Because they were acquired at the same time, in separate deals at the 2022 trade deadline and have been rehabbing together, Effross and Trivino (and their wives) have become friends. Effross and Trivino fall into a familiar bucket, relievers obtained by Brian Cashman at the deadline. Heck, Cashman did it in 2016 — the only time the Yanks have ever been in-season sellers during Steinbrenner ownership — when Aroldis Chapman and Andrew Miller were traded, but also, to elevate outside playoff hopes, Tyler Clippard and Adam Warren were obtained.

When the Yanks really did not like their chances last year, they still traded for Kenyan Middleton. And in years in which Cashman has liked his squad there have been in-season moves for relievers such as Kahnle, David Robertson, Zack Britton and, yep, Effross and Trivino.
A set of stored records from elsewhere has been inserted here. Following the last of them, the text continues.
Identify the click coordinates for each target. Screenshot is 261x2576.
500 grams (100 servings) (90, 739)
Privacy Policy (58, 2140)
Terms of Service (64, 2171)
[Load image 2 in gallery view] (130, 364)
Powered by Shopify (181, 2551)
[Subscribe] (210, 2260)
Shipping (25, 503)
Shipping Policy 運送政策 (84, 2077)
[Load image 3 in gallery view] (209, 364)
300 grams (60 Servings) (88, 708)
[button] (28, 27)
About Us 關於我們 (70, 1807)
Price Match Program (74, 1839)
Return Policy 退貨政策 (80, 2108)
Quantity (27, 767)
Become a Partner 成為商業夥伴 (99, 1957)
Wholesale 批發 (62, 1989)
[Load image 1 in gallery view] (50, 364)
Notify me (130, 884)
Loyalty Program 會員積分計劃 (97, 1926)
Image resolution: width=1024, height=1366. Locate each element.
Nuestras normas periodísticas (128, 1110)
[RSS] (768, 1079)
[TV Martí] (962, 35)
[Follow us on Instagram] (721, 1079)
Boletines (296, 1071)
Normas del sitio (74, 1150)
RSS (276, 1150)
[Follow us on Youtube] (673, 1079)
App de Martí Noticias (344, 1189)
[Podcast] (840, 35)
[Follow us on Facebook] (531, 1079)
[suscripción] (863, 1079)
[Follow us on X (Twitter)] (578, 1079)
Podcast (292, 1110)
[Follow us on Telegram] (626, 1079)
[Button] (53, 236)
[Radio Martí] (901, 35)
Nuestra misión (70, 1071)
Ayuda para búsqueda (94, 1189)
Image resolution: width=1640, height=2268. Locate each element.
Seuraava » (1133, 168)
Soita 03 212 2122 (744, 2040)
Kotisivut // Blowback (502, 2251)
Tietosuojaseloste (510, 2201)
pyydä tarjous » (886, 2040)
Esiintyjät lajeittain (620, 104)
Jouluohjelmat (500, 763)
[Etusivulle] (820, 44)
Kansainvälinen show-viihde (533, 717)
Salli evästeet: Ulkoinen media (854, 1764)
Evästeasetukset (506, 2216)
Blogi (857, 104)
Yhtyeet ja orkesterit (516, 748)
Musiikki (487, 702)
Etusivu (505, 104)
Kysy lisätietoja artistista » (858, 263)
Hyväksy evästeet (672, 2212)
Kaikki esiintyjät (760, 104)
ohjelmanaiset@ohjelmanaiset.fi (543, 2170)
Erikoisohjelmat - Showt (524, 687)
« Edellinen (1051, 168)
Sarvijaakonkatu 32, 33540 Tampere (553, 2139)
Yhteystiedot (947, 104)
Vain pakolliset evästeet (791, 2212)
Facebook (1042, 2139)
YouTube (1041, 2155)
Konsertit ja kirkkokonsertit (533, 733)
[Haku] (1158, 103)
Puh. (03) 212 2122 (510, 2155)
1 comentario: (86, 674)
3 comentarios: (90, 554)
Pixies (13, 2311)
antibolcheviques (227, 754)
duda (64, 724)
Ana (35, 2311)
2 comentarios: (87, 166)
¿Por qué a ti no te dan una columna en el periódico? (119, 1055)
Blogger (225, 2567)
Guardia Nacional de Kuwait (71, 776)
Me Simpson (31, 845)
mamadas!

In the most idealized scenario, Effross and Trivino — who begin on the 60-day IL — will return in summer to keep the Yanks out of the relief trade market. It could be forgotten to time, but Effross was among the MLB’s best relievers in 2022, but never made it to the playoffs and needed Tommy John surgery. Then this past December he needed back surgery. He is playing catch and hoping to graduate to the mound in April.

Scott Effross could help the Yankees bullpen out later this season. for the NY POST

Trivino, who came in the ill-fated Frankie Montas trade, had Tommy John surgery last May, was non-tendered after the season and re-signed. He already has been off the mound several times.

Both did not want to be tied to a timeline, nor did Cashman. As Effross said, “It’s been nice to have a partner in this, someone to celebrate the small victories along the way. But both of us have a mindset of ‘we don’t have to be back by a specific date.’ ”

And one small item is the Yanks know they can have both back next year — Effross is looking at his first arbitration season and Trivino has a team option — while the Yanks have several key relievers such as Clay Holmes, Jonathan Loaisiga and Kahnle in their walk years.

Oh wait, that is for next season’s jigsaw puzzle.